9 Através do texto publicitário criam-se identidades, elegem-se valores, solidificam-se novos hábitos e novas modas, multiplicam-se as leituras do mundo, ideologias são assimiladas sem serem questionadas. Se neutralizasse as extrapolações associativas em cadeia, por similaridade ou por contigüidade, promovidas intencionalmente pela publicidade, o foco do receptor na análise da peça publicitária deveria ser a efetiva necessidade da viagem aérea, a real vantagem do preço, a praticidade.
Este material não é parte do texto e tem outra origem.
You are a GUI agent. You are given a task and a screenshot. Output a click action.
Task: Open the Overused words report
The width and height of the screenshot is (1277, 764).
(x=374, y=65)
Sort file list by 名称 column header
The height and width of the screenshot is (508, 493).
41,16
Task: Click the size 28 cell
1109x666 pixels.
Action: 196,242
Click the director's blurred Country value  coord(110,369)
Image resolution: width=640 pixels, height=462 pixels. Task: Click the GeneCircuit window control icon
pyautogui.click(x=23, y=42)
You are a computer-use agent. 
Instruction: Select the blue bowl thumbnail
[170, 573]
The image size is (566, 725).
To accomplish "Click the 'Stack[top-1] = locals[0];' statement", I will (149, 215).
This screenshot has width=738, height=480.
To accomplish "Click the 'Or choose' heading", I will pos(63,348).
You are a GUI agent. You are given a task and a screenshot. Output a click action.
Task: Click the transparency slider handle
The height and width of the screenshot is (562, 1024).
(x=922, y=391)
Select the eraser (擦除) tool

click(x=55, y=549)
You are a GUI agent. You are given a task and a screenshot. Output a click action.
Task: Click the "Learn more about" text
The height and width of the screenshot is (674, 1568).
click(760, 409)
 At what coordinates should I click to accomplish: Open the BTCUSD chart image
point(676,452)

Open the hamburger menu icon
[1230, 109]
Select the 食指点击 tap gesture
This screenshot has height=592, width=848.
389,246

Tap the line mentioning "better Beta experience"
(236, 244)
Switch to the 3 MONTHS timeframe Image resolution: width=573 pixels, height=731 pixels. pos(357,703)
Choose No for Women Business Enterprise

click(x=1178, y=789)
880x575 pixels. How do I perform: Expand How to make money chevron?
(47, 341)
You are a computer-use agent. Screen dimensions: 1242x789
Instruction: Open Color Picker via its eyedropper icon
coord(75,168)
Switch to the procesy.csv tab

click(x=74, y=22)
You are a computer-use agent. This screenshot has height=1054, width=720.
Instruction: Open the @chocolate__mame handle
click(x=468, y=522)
Só para exemplificar o aeroporto às vezes, pode estar muito mais distante do destino pretendido do que a rodoviária, de forma que a economia eventualmente oferecida pela passagem área se consumiria no táxi. Outro quesito comum, a tarifa mais baixa vem casada com um certo período entre a ida e a volta, que implicaria em mais gastos de permanência. O horário dos vôos pode também implicar em longa permanência no aeroporto o que implica em perda de tempo e uma série de outras questões práticas que deveriam envolver o ato da compra, mas que são ofuscados pela manipulação que se impõe ao indivíduo. O intérprete final de uma peça publicitária seria o desmonte da arquitetura persuasiva que é imposta ao consumidor, não pela força, mas pelas sensações, pelos sonhos, pela cultura e anticultura e pela manipulação dos desejos. REFERÊNCIAS BAUDRILLARD, Jean. Da Sedução. Campinas: Papirus, 1991. CAMPBELL, Joseph e MOYERS, Bill. O Poder do Mito. São Paulo: Palas Athena, 2001. ECO, Humberto. Apocalípticos e Integrados. São Paulo: Perspectiva, 1987. FREUD, Sigmund. A interpretação dos Sonhos. Rio de janeiro: Imago, 1992. IASBECK, Luiz Carlos Assis. A arte dos slogans: as técnicas de construção das frases de efeito do texto publicitário. São Paulo: Annablume, 2002. KRISTEVA, Julia. História da Linguagem. Lisboa: Edições 70, 1969. MARTINS, S. Jorge. Redação Publicitária Teoria e Prática. São Paulo: Atlas, 1997. MODESTO, Farina. Psicodinâmica das Cores em Comunicação. São Paulo: Edgard Blucher, 2000. SANTAELLA, Lucia. Semiótica Aplicada. São Paulo: Thompson Pioneira, 2002. VANOYE, Francis. Usos da Linguagem. São Paulo: Martins Fontes,1998.